Below are some records. Retype exactly the lines from the one containing "Instruction: Click the magnifier search icon" through the one containing "Click the taller middle-row center cell", both included, skipping every picture.
..........
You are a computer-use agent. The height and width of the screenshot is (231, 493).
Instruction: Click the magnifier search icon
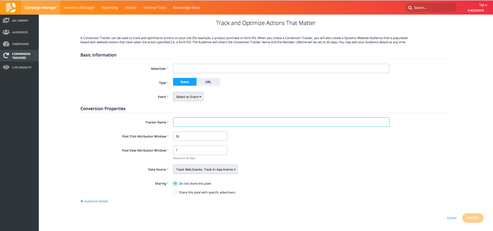coord(410,8)
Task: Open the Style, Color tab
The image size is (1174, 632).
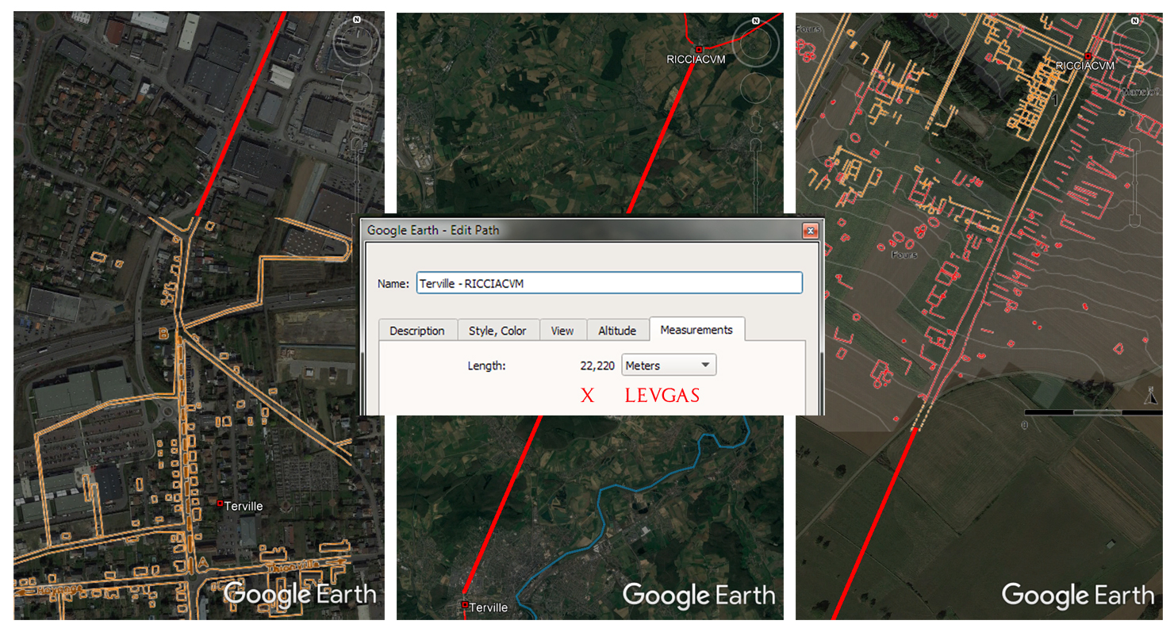Action: tap(497, 331)
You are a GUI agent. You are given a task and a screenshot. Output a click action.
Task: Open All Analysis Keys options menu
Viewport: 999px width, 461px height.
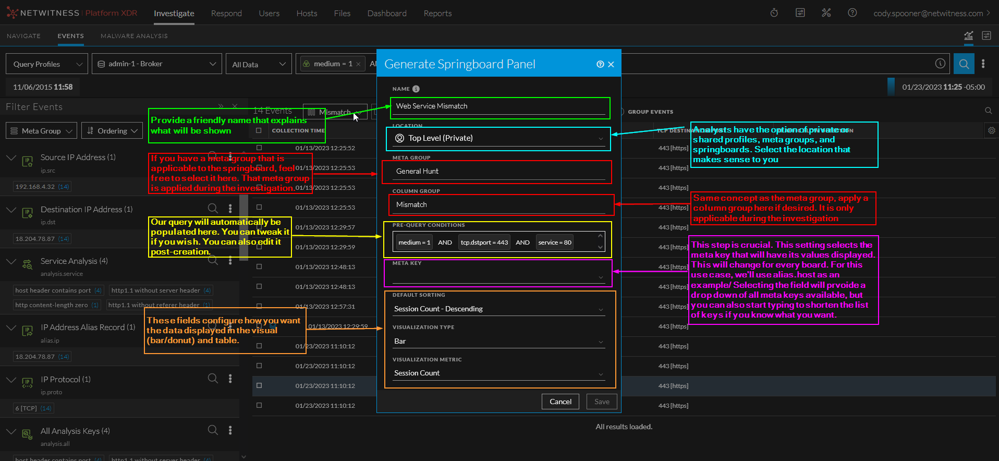(x=230, y=430)
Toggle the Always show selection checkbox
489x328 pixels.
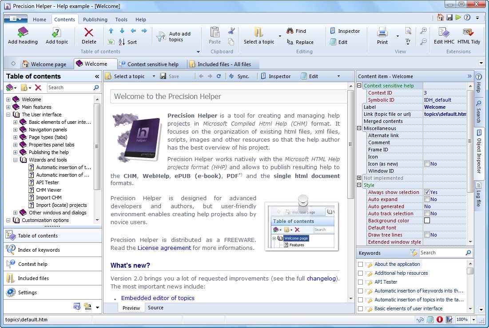click(x=427, y=192)
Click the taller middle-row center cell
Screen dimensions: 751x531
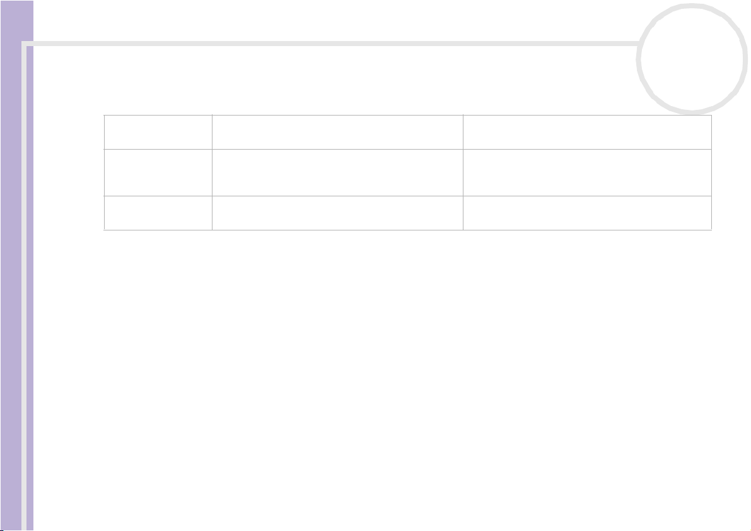pos(337,172)

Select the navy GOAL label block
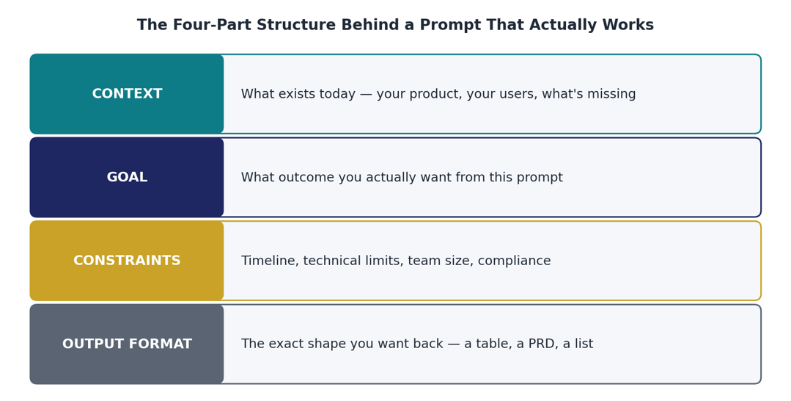(x=127, y=178)
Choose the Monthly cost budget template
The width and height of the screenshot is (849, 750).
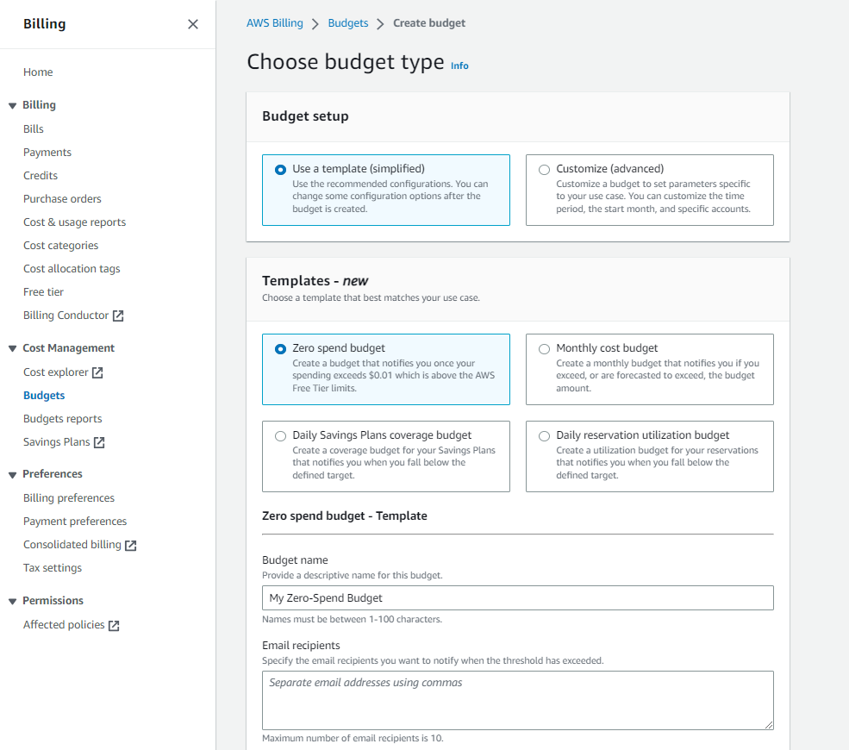click(x=544, y=349)
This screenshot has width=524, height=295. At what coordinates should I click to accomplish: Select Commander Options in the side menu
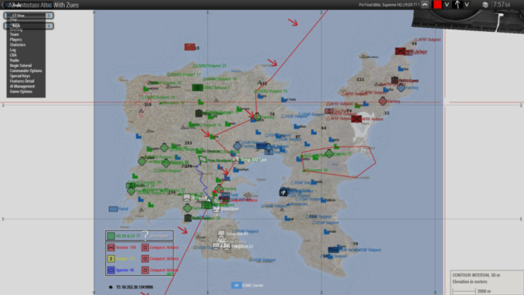coord(25,70)
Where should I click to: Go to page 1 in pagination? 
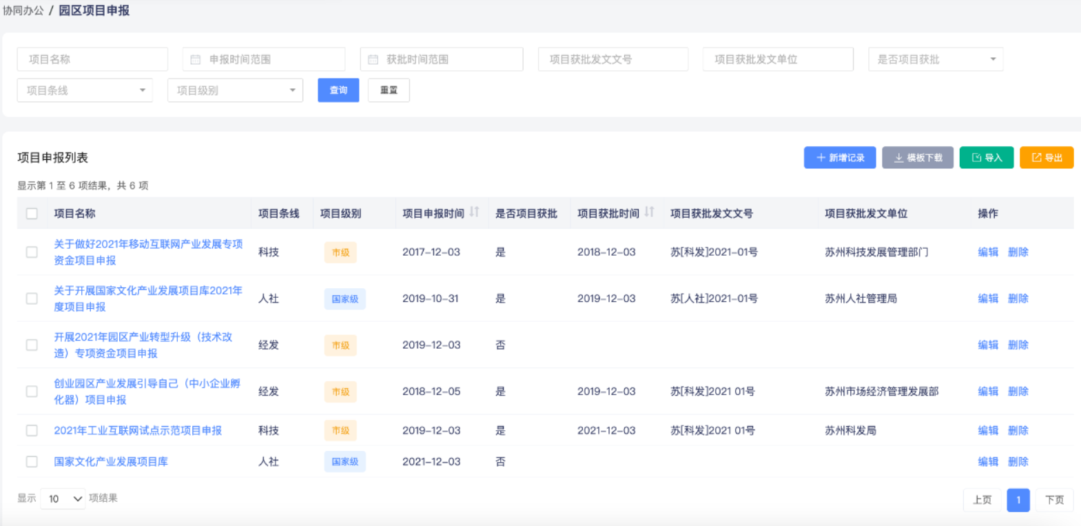tap(1018, 500)
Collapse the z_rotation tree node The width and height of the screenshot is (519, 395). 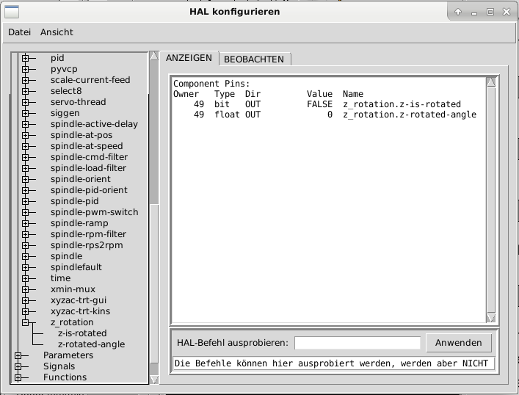pos(25,322)
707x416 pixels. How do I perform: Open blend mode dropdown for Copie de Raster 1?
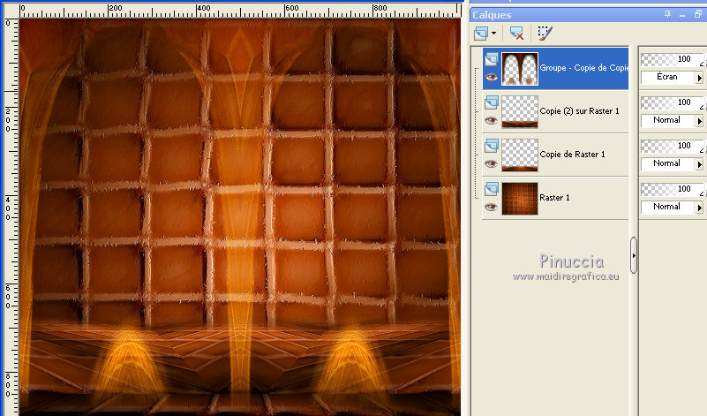[699, 163]
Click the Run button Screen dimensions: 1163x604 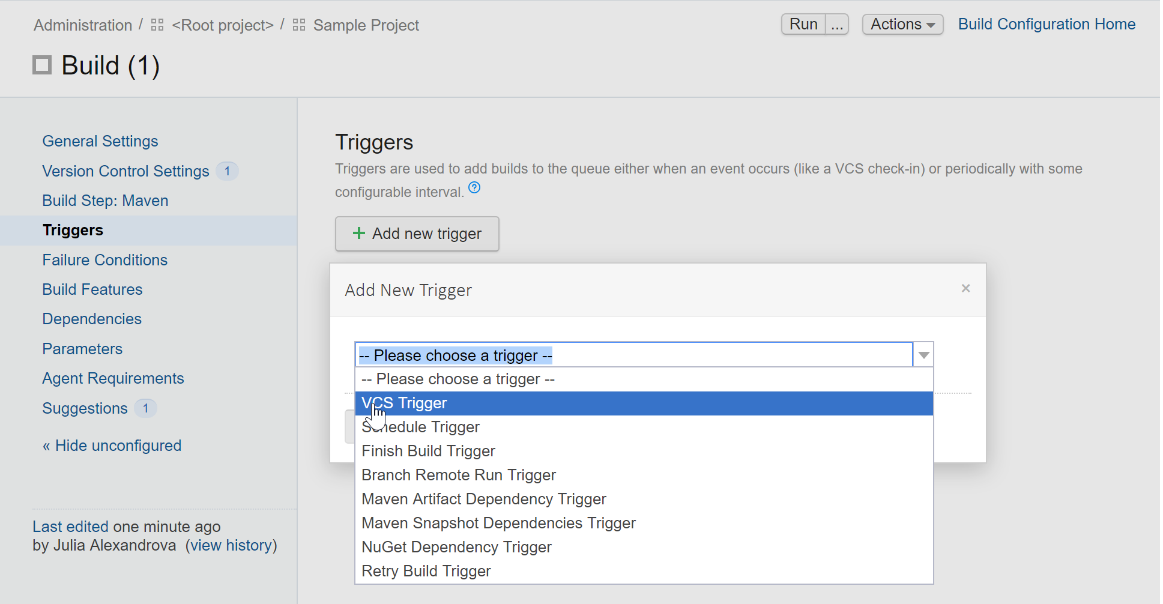point(803,24)
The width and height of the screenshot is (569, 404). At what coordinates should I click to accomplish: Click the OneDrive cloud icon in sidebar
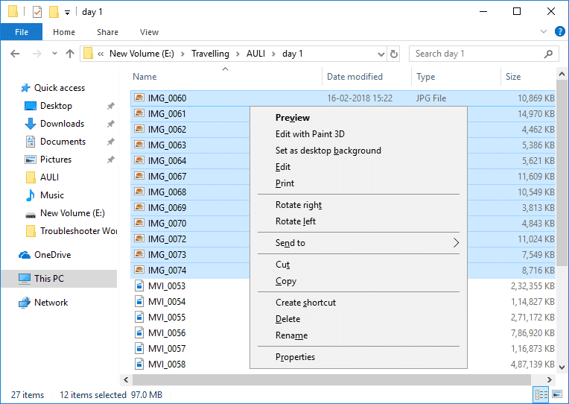(x=25, y=255)
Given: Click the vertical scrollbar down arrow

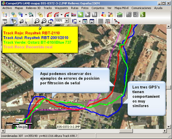Looking at the screenshot, I should coord(169,127).
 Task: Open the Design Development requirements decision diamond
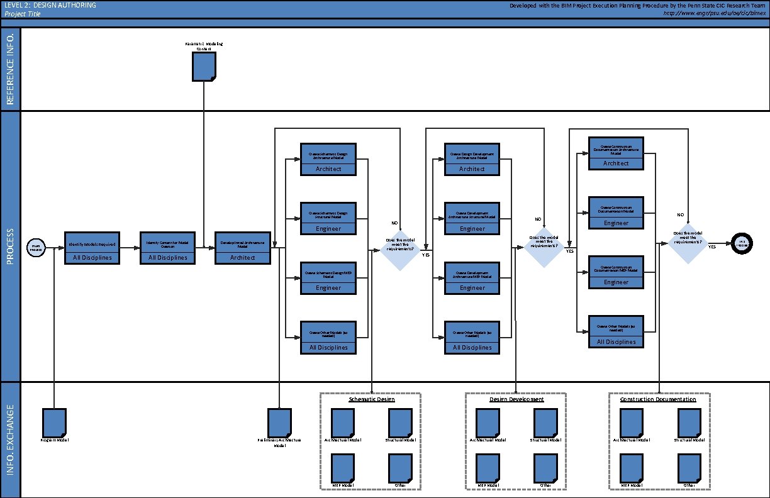click(544, 247)
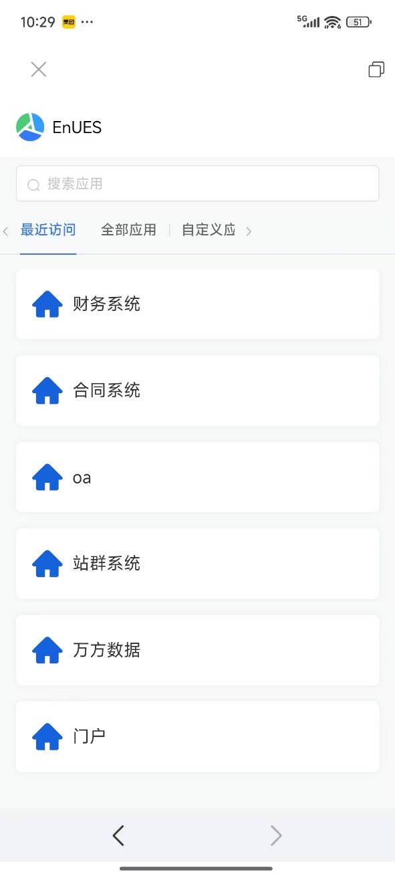The width and height of the screenshot is (395, 878).
Task: Switch to the 全部应用 tab
Action: (x=128, y=230)
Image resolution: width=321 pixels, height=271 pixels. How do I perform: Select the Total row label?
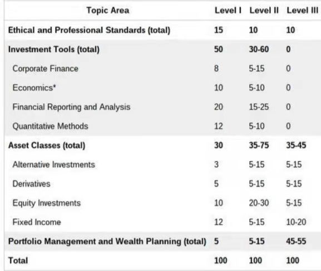(18, 260)
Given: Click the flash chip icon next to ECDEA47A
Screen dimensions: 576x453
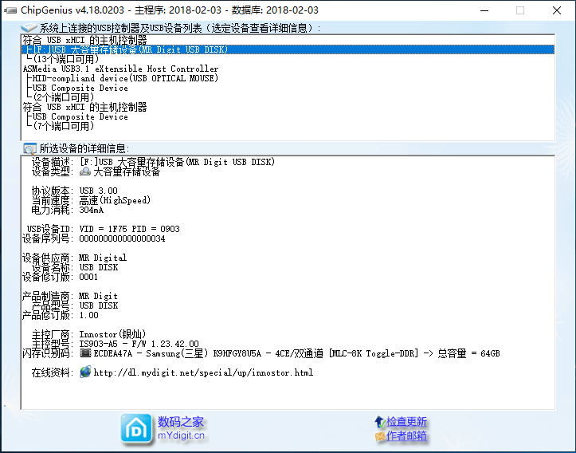Looking at the screenshot, I should coord(85,353).
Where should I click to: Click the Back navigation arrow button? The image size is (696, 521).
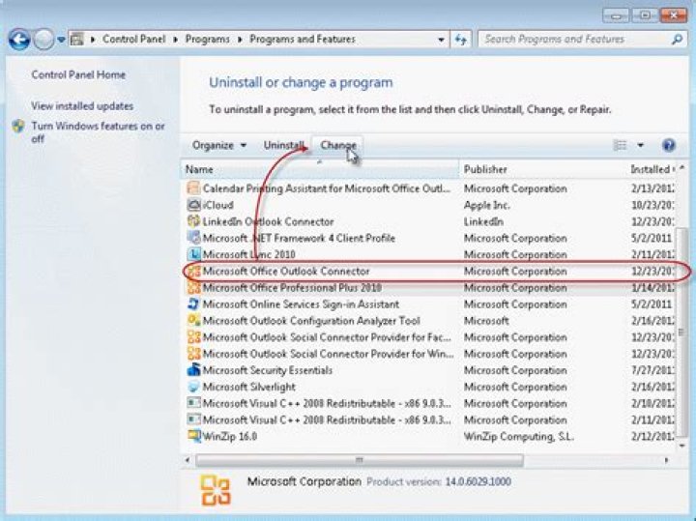(19, 40)
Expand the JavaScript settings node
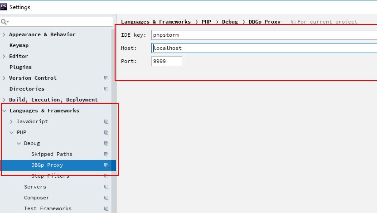 [11, 121]

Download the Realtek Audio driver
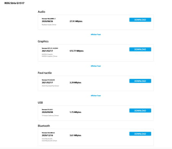[x=140, y=20]
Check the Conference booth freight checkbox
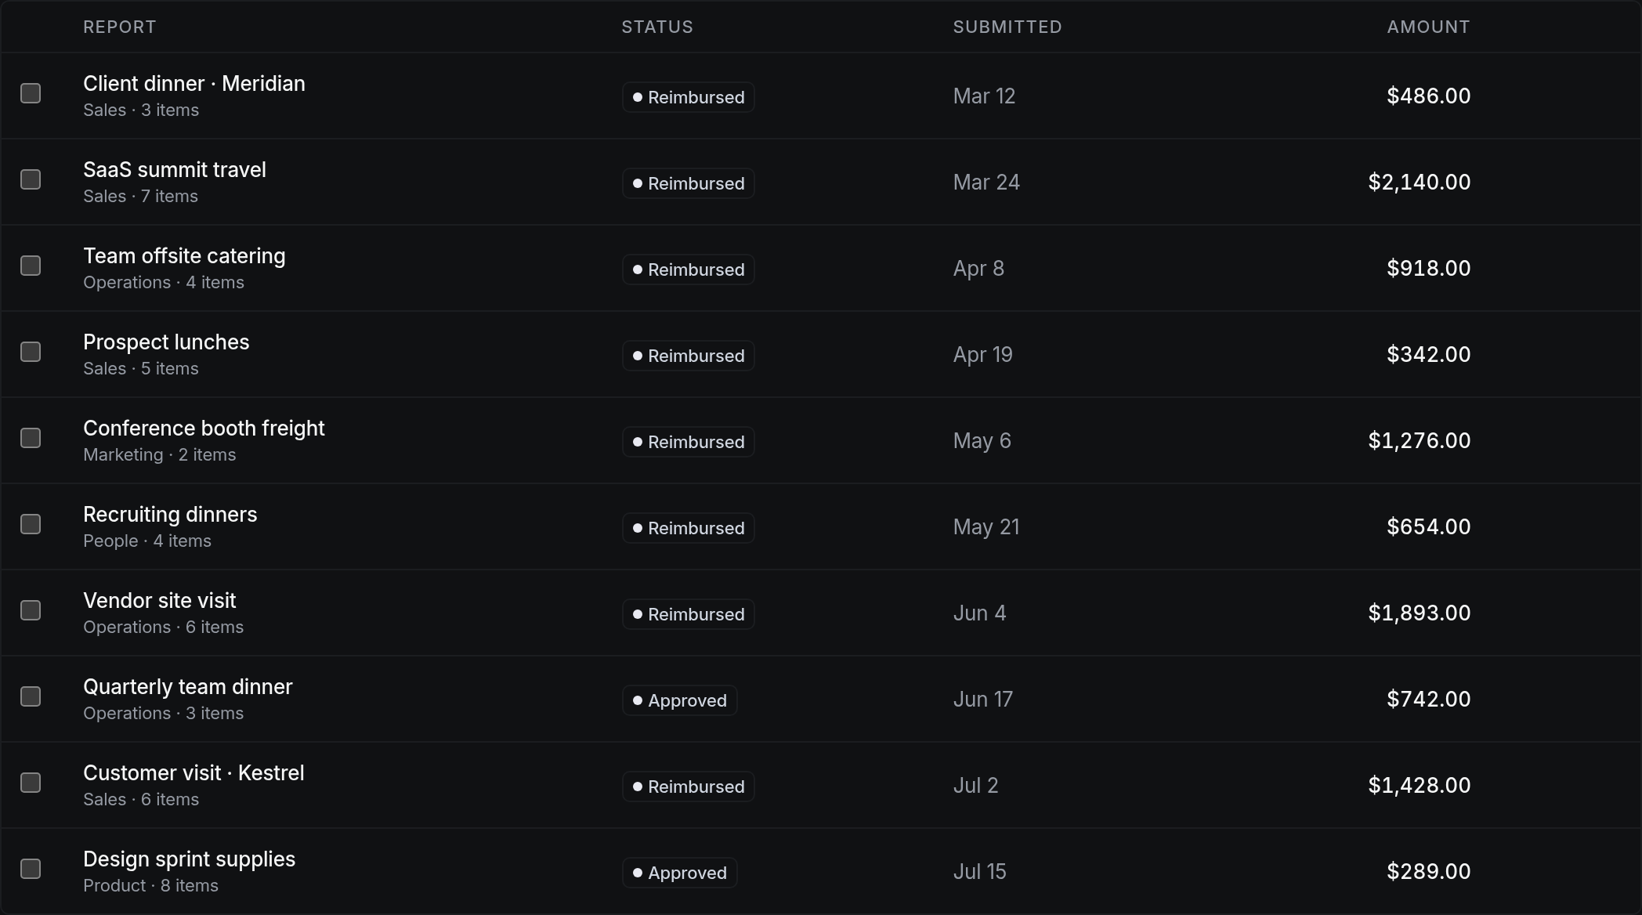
..........
◆ Your response
Instruction: Click the magnifier search icon
coord(410,8)
Task: Open the Style, Color tab
The image size is (1174, 632).
Action: tap(497, 331)
You are a GUI agent. You are given a task and a screenshot. Output a click action.
Task: Open All Analysis Keys options menu
Viewport: 999px width, 461px height.
(x=230, y=430)
Toggle the Always show selection checkbox
489x328 pixels.
click(x=427, y=192)
Click the taller middle-row center cell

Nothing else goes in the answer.